### [ASSIGNED TASK]
Return each line of the listing exactly as written.

### [RAW DATA]
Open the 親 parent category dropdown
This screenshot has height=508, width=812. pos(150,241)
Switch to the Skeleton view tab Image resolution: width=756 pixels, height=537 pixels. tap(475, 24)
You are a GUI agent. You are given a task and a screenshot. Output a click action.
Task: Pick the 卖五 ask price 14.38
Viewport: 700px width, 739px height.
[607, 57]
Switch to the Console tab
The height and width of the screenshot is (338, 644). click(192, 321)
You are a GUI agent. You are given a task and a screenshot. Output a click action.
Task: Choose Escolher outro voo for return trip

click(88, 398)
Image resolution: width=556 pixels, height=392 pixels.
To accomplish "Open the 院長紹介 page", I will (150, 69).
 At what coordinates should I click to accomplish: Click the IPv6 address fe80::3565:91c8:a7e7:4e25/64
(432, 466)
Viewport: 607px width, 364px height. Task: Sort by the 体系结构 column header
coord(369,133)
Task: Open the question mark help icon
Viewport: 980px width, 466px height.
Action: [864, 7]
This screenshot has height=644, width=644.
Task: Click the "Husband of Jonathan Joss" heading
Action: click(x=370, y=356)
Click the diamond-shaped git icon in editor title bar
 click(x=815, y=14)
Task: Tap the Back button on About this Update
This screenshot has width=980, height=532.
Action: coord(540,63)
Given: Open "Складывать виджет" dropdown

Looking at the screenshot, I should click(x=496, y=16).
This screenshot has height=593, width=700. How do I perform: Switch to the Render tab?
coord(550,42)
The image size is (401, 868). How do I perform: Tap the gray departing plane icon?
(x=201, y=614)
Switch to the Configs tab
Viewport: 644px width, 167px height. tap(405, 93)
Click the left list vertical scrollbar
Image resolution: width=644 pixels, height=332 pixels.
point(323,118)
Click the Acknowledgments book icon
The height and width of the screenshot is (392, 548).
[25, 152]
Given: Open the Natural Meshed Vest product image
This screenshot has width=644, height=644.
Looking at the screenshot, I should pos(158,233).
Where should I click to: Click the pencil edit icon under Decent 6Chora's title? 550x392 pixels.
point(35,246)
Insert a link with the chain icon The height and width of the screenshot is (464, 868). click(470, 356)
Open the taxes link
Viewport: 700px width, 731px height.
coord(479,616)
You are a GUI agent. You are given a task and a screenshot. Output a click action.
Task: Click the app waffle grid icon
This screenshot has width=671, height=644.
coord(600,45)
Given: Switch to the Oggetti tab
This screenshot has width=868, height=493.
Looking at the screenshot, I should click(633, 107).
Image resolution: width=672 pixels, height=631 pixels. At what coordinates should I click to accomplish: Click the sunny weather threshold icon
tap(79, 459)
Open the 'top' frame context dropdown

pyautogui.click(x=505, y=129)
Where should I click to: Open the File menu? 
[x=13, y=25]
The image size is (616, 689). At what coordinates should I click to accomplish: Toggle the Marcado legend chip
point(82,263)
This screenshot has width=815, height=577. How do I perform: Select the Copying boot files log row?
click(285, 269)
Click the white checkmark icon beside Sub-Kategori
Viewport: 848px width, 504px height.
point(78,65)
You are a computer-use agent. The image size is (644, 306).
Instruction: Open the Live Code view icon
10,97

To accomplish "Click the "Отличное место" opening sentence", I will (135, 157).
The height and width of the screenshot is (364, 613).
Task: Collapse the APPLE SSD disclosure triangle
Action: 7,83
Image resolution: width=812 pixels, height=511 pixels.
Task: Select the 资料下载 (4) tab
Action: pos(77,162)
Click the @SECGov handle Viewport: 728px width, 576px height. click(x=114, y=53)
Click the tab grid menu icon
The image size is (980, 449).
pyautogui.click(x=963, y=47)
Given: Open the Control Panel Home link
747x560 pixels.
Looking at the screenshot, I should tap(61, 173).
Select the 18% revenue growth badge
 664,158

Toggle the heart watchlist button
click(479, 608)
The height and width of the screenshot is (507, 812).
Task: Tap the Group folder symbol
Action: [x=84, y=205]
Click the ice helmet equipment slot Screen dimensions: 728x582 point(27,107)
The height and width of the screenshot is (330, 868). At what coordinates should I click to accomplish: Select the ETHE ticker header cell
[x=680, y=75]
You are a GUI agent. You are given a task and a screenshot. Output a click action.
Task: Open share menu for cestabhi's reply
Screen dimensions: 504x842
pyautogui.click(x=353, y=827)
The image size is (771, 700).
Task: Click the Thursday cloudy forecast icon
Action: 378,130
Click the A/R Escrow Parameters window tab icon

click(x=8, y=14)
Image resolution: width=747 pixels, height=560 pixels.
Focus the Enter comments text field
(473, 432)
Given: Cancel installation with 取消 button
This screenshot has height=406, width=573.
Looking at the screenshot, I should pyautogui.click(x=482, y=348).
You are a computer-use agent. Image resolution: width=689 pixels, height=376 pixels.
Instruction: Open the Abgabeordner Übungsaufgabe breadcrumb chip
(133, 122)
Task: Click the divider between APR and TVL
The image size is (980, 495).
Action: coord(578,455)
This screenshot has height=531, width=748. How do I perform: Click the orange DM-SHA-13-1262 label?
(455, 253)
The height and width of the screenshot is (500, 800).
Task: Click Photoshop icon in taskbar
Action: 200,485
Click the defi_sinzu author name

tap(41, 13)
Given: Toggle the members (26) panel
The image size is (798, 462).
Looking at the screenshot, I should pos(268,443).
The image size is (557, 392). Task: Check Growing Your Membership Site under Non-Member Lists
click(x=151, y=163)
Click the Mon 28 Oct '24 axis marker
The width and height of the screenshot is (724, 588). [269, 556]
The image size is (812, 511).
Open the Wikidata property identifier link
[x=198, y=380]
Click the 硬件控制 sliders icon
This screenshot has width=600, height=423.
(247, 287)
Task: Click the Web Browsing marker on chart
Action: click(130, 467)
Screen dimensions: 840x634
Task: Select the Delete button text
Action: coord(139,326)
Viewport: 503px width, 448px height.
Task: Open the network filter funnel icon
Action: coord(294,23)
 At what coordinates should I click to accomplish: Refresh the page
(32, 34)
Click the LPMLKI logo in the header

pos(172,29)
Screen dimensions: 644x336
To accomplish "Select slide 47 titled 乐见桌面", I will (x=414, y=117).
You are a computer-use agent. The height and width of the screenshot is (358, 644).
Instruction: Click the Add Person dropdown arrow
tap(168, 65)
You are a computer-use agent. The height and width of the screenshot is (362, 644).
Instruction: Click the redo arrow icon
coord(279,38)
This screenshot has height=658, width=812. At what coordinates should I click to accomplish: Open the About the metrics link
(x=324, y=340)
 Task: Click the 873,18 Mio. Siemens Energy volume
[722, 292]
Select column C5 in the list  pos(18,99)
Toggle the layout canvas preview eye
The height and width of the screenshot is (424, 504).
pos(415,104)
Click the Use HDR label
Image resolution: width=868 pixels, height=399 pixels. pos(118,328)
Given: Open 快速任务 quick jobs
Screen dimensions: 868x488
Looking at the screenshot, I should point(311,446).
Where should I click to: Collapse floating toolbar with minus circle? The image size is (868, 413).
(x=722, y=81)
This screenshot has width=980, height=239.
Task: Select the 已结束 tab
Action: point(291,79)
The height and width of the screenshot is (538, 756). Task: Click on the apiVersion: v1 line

### [WORKED SOLUTION]
Open the 親 parent category dropdown
This screenshot has height=508, width=812. pos(150,241)
Switch to the Skeleton view tab Image resolution: width=756 pixels, height=537 pixels. tap(475, 24)
You are a GUI agent. You are given a task and a screenshot. Output a click action.
Task: Pick the 卖五 ask price 14.38
Viewport: 700px width, 739px height.
[607, 57]
Switch to the Console tab
The height and width of the screenshot is (338, 644). click(192, 321)
You are a GUI agent. You are given a task and a screenshot. Output a click action.
Task: Choose Escolher outro voo for return trip

click(88, 398)
Image resolution: width=556 pixels, height=392 pixels.
To accomplish "Open the 院長紹介 page", I will (150, 69).
 At what coordinates should I click to accomplish: Click the IPv6 address fe80::3565:91c8:a7e7:4e25/64
(432, 466)
Viewport: 607px width, 364px height. Task: Sort by the 体系结构 column header
coord(369,133)
Task: Open the question mark help icon
Viewport: 980px width, 466px height.
Action: [864, 7]
This screenshot has height=644, width=644.
Task: Click the "Husband of Jonathan Joss" heading
Action: click(x=370, y=356)
Click the diamond-shaped git icon in editor title bar
 click(x=815, y=14)
Task: Tap the Back button on About this Update
This screenshot has width=980, height=532.
Action: coord(540,63)
Given: Open "Складывать виджет" dropdown

Looking at the screenshot, I should click(x=496, y=16).
This screenshot has height=593, width=700. How do I perform: Switch to the Render tab?
coord(550,42)
The image size is (401, 868). How do I perform: Tap the gray departing plane icon?
(x=201, y=614)
Switch to the Configs tab
Viewport: 644px width, 167px height. tap(405, 93)
Click the left list vertical scrollbar
Image resolution: width=644 pixels, height=332 pixels.
point(323,118)
Click the Acknowledgments book icon
The height and width of the screenshot is (392, 548).
[25, 152]
Given: Open the Natural Meshed Vest product image
This screenshot has width=644, height=644.
Looking at the screenshot, I should pos(158,233).
Where should I click to: Click the pencil edit icon under Decent 6Chora's title? 550x392 pixels.
point(35,246)
Insert a link with the chain icon The height and width of the screenshot is (464, 868). click(470, 356)
Open the taxes link
Viewport: 700px width, 731px height.
coord(479,616)
You are a GUI agent. You are given a task and a screenshot. Output a click action.
Task: Click the app waffle grid icon
This screenshot has width=671, height=644.
coord(600,45)
Given: Switch to the Oggetti tab
This screenshot has width=868, height=493.
Looking at the screenshot, I should click(633, 107).
Image resolution: width=672 pixels, height=631 pixels. At what coordinates should I click to accomplish: Click the sunny weather threshold icon
tap(79, 459)
Open the 'top' frame context dropdown

pyautogui.click(x=505, y=129)
Where should I click to: Open the File menu? 
[x=13, y=25]
The image size is (616, 689). At what coordinates should I click to accomplish: Toggle the Marcado legend chip
point(82,263)
This screenshot has width=815, height=577. How do I perform: Select the Copying boot files log row?
click(285, 269)
Click the white checkmark icon beside Sub-Kategori
Viewport: 848px width, 504px height.
point(78,65)
You are a computer-use agent. The image size is (644, 306).
Instruction: Open the Live Code view icon
10,97

To accomplish "Click the "Отличное место" opening sentence", I will (135, 157).
The height and width of the screenshot is (364, 613).
Task: Collapse the APPLE SSD disclosure triangle
Action: 7,83
Image resolution: width=812 pixels, height=511 pixels.
Task: Select the 资料下载 (4) tab
Action: pos(77,162)
Click the @SECGov handle Viewport: 728px width, 576px height. click(x=114, y=53)
Click the tab grid menu icon
The image size is (980, 449).
pyautogui.click(x=963, y=47)
Given: Open the Control Panel Home link
747x560 pixels.
Looking at the screenshot, I should tap(61, 173).
Select the 18% revenue growth badge
 664,158

Toggle the heart watchlist button
click(479, 608)
The height and width of the screenshot is (507, 812).
Task: Tap the Group folder symbol
Action: [x=84, y=205]
Click the ice helmet equipment slot Screen dimensions: 728x582 point(27,107)
The height and width of the screenshot is (330, 868). At what coordinates should I click to accomplish: Select the ETHE ticker header cell
[x=680, y=75]
You are a GUI agent. You are given a task and a screenshot. Output a click action.
Task: Open share menu for cestabhi's reply
Screen dimensions: 504x842
pyautogui.click(x=353, y=827)
The image size is (771, 700).
Task: Click the Thursday cloudy forecast icon
Action: 378,130
Click the A/R Escrow Parameters window tab icon

click(x=8, y=14)
Image resolution: width=747 pixels, height=560 pixels.
Focus the Enter comments text field
(473, 432)
Given: Cancel installation with 取消 button
This screenshot has height=406, width=573.
Looking at the screenshot, I should pyautogui.click(x=482, y=348).
You are a computer-use agent. Image resolution: width=689 pixels, height=376 pixels.
Instruction: Open the Abgabeordner Übungsaufgabe breadcrumb chip
(133, 122)
Task: Click the divider between APR and TVL
The image size is (980, 495).
Action: coord(578,455)
This screenshot has height=531, width=748. How do I perform: Click the orange DM-SHA-13-1262 label?
(455, 253)
The height and width of the screenshot is (500, 800).
Task: Click Photoshop icon in taskbar
Action: 200,485
Click the defi_sinzu author name

tap(41, 13)
Given: Toggle the members (26) panel
The image size is (798, 462).
Looking at the screenshot, I should pos(268,443).
The image size is (557, 392). Task: Check Growing Your Membership Site under Non-Member Lists
click(x=151, y=163)
Click the Mon 28 Oct '24 axis marker
The width and height of the screenshot is (724, 588). [269, 556]
The image size is (812, 511).
Open the Wikidata property identifier link
[x=198, y=380]
Click the 硬件控制 sliders icon
This screenshot has width=600, height=423.
(247, 287)
Task: Click the Web Browsing marker on chart
Action: click(130, 467)
Screen dimensions: 840x634
Task: Select the Delete button text
Action: coord(139,326)
Viewport: 503px width, 448px height.
Task: Open the network filter funnel icon
Action: coord(294,23)
 At what coordinates should I click to accomplish: Refresh the page
(32, 34)
Click the LPMLKI logo in the header

pos(172,29)
Screen dimensions: 644x336
To accomplish "Select slide 47 titled 乐见桌面", I will (x=414, y=117).
You are a computer-use agent. The height and width of the screenshot is (358, 644).
Instruction: Click the Add Person dropdown arrow
tap(168, 65)
You are a computer-use agent. The height and width of the screenshot is (362, 644).
Instruction: Click the redo arrow icon
coord(279,38)
This screenshot has height=658, width=812. At what coordinates should I click to accomplish: Open the About the metrics link
(x=324, y=340)
 Task: Click the 873,18 Mio. Siemens Energy volume
[722, 292]
Select column C5 in the list  pos(18,99)
Toggle the layout canvas preview eye
The height and width of the screenshot is (424, 504).
pos(415,104)
Click the Use HDR label
Image resolution: width=868 pixels, height=399 pixels. pos(118,328)
Given: Open 快速任务 quick jobs
Screen dimensions: 868x488
Looking at the screenshot, I should point(311,446).
Where should I click to: Collapse floating toolbar with minus circle? The image size is (868, 413).
(x=722, y=81)
This screenshot has width=980, height=239.
Task: Select the 已结束 tab
Action: point(291,79)
The height and width of the screenshot is (538, 756). Task: Click on the apiVersion: v1 line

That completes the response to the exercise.